IBM Data Science Professional Certification

A review of the most popular introductory certification to Data Science.

IBM Data Science Professional Certification

The IBM Data Science Professional Certification was a comprehensive, fun way to introduce myself to Data Science. Which ultimately helped me get onto my masters in Data Science and land my first job in Data Analysis.

Here's an overview of what I did on the course and review for anyone contemplating the course. For anyone interested in the code for the capstone project of predicting SpaceX rocket launches check out my GitHub.

If you're in a hurry scroll down to the bottom for the TLDR đŸ˜„


Overview

This is a beginner level course with no prior experience required and according to the homepage takes 5 Months to complete, at 10 hours a week. When I was completing this I was working full time and could afford roughly 5-7 hours per week whilst maintaining a reasonable social life (you could probably do it quicker if you drink less aperol spritz than me on a nice summers day).

You can log on whenever you want and continue your progress, you can also start any of the 10 modules at varying times, but I'd advise doing them in chronological order. Modules vary in difficulty and there are some guides online to help you through the difficult sections (if needed).
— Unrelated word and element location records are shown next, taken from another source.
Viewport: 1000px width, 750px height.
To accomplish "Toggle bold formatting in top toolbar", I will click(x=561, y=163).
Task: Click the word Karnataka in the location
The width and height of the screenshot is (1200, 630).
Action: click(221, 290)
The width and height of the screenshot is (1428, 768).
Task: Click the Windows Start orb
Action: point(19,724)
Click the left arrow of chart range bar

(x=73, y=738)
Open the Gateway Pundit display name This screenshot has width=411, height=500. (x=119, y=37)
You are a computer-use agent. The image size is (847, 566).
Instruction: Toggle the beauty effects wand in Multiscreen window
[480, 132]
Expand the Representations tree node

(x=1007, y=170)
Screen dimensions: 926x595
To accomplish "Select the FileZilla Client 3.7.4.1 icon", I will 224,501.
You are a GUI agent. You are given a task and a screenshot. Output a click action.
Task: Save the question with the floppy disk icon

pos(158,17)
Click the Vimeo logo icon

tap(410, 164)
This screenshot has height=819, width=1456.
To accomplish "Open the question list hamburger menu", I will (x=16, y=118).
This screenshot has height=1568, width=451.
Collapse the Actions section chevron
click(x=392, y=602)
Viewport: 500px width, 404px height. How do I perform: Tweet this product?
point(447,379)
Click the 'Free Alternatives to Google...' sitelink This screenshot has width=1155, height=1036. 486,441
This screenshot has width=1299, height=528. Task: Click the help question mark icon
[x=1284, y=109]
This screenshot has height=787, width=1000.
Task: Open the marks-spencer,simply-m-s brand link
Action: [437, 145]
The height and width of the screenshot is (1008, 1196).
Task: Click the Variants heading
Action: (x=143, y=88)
The content is well produced and maintained, as detailed in the versioning notes at the bottom of the Jupyter Lab Notebooks provided. Each module comes with some presentations with quizzes throughout (pay attention!), videos, mini lab sessions and at the end of each module there is an assignment with a Jupyter Lab Notebook detailing the scenario, task required and blank sections for you to input your coding answers. Coursework is uploaded and marked by fellow colleagues on the course, usually you get your mark within 1-2 days of submitting (probably shorter now due to the popularity of this course currently).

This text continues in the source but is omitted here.